___ Source document ___
Travel Tips


It was 4am and I was set to start my Inca Trail hike in exactly four hours. Instead of sleeping peacefully in my bed in Ollantaytambo, I was heaving over the toilet for what felt like the 100th time.

This was not due to nerves.

Somehow, I’d managed to successfully contract food poisoning the day before I left to attempt the hardest physical challenge of my life. Gulp.

I’d always wanted to visit Machu Picchu but given my travel style – foodie adventures and city walks – it never occurred to me to volunteer for a 4-day hike. I’m definitely a take-the-train kind of gal; my first camping trip ever was just two years ago. But when the opportunity to hike the Inca Trail on Intrepid Travel’s 7-day Inca Trail Express trip came my way, I immediately said yes. After all, tens of thousand of people hike the trail every year, so I figured some quality time with the StairMaster and a few visits to the sports shops for the right gear would be all I needed.

But don’t get me wrong: I spent much of the month before the trail freaking out and Googling survival tips. I felt slightly better at our welcome meeting, where our local leader Victor broke each day down for us. Though it never occurred to me that I’d be hiking in less-than-perfect health.

Back to the toilet heaving. Well, four hours after it. I stood in front of the Kilometer 82 sign – the official start of the Inca Trail – and vowed that I would finish, no matter what. One of my better traits – or worst, depending on whom you ask – is my stubbornness. And it was truly sheer willpower that led me to gawk at Machu Picchu four days later.

So what’s it really like to hike the Inca Trail?

To put it bluntly: it’s hard. I consider myself to be moderately fit but as someone who has spent her entire life living at sea level in Los Angeles, the altitude is no joke. The trail itself is filled with plenty of large and uneven rocks making it difficult to assess whether it’s harder to ascend or descend on the trail.

Despite all of this, the hike is worth it.
___ Extracted data ___
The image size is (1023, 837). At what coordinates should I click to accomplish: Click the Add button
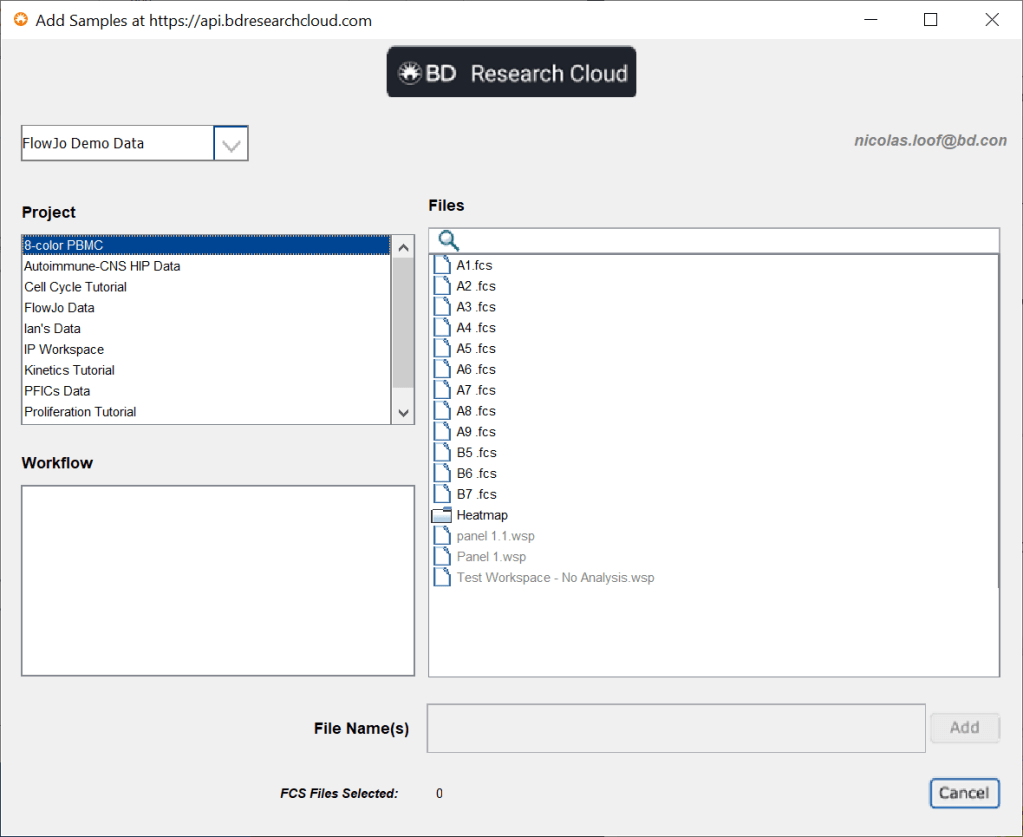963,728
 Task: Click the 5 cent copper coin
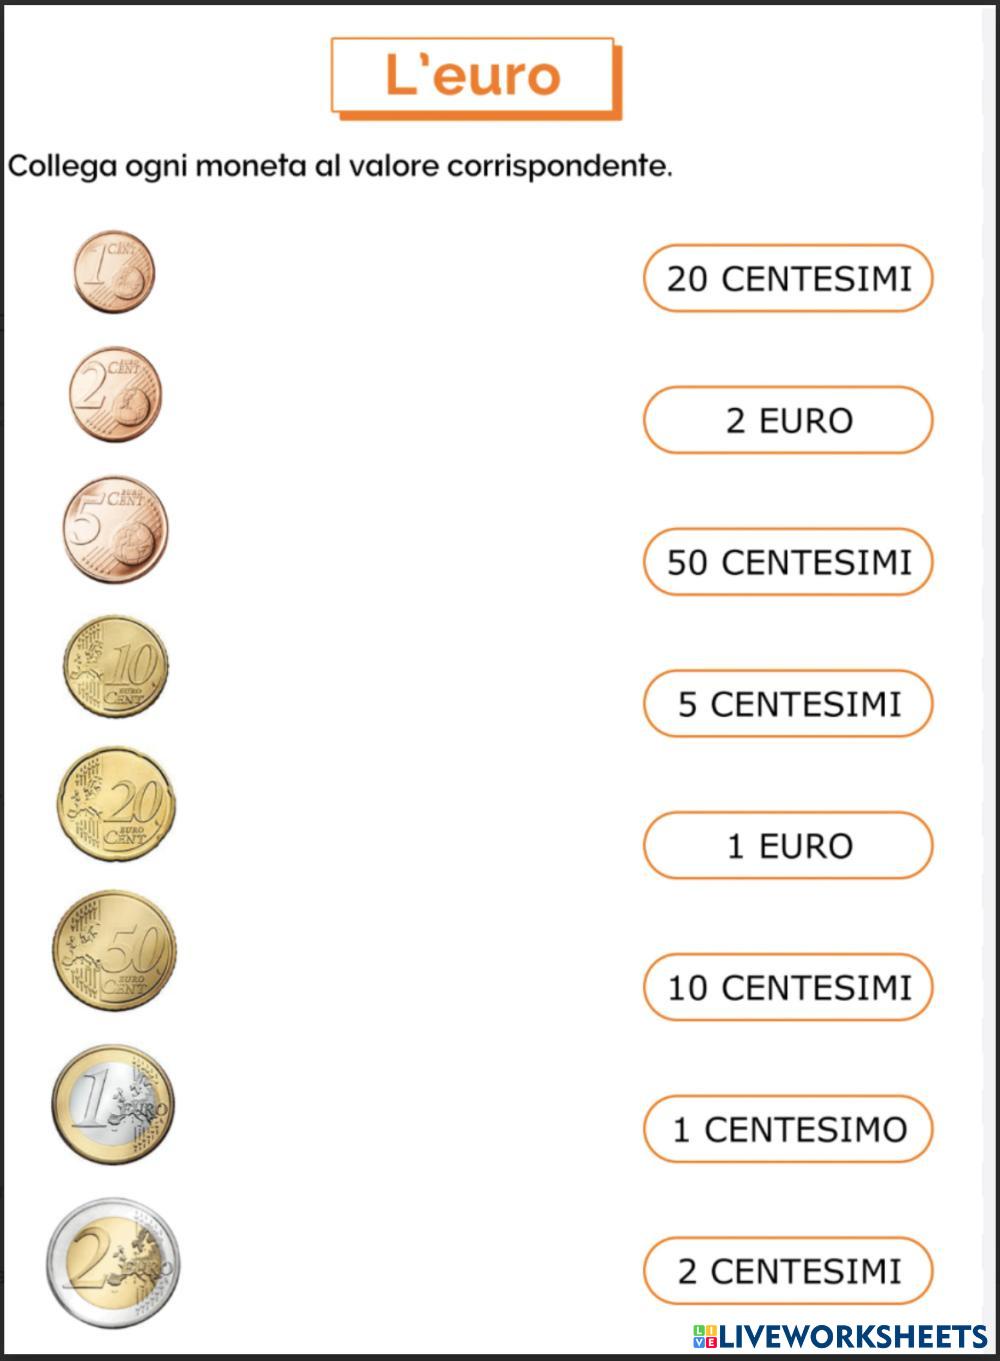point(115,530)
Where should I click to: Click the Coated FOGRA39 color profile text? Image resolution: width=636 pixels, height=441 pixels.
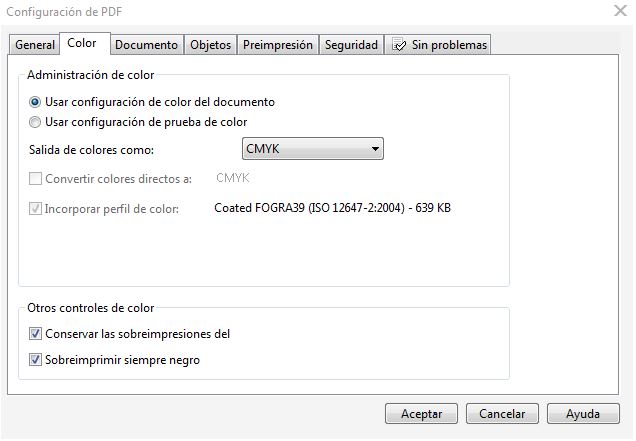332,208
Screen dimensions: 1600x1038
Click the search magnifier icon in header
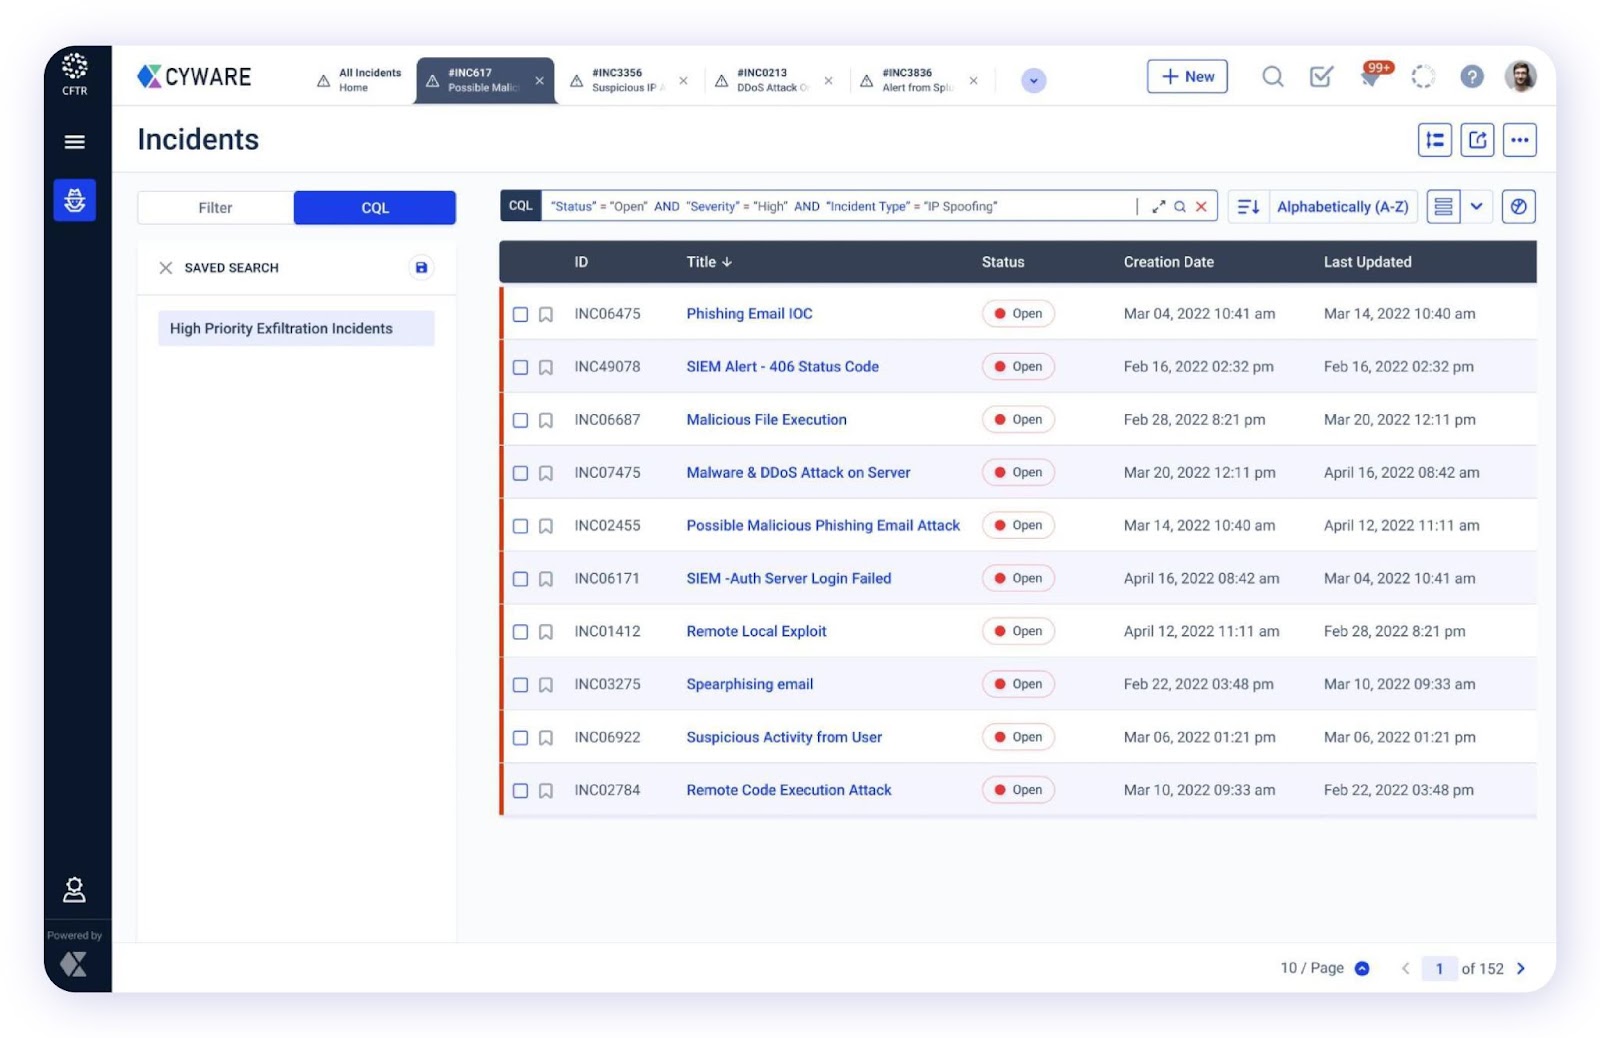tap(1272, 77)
___
■ Tasks to carry out ■
1 - In the Inca Trail travel piece, what marks the official start of the trail?
2 - Print the Inca Trail travel piece from "So what’s it" up to and including "is worth it.".
3 - Using the Inca Trail travel piece, mark each statement yes or no and quote the words that settle it: (a) A local leader named Victor went through each day at the welcome meeting. (b) Before the hike, the writer had lived at high altitude. (c) The writer's vomiting before the hike was caused by nerves.

■ List of answers ■
1 - The Kilometer 82 sign.

2 -
So what’s it really like to hike the Inca Trail?

To put it bluntly: it’s hard. I consider myself to be moderately fit but as someone who has spent her entire life living at sea level in Los Angeles, the altitude is no joke. The trail itself is filled with plenty of large and uneven rocks making it difficult to assess whether it’s harder to ascend or descend on the trail.

Despite all of this, the hike is worth it.

3 -
(a) Yes: "our local leader Victor broke each day down for us"
(b) No: "spent her entire life living at sea level in Los Angeles"
(c) No: "This was not due to nerves."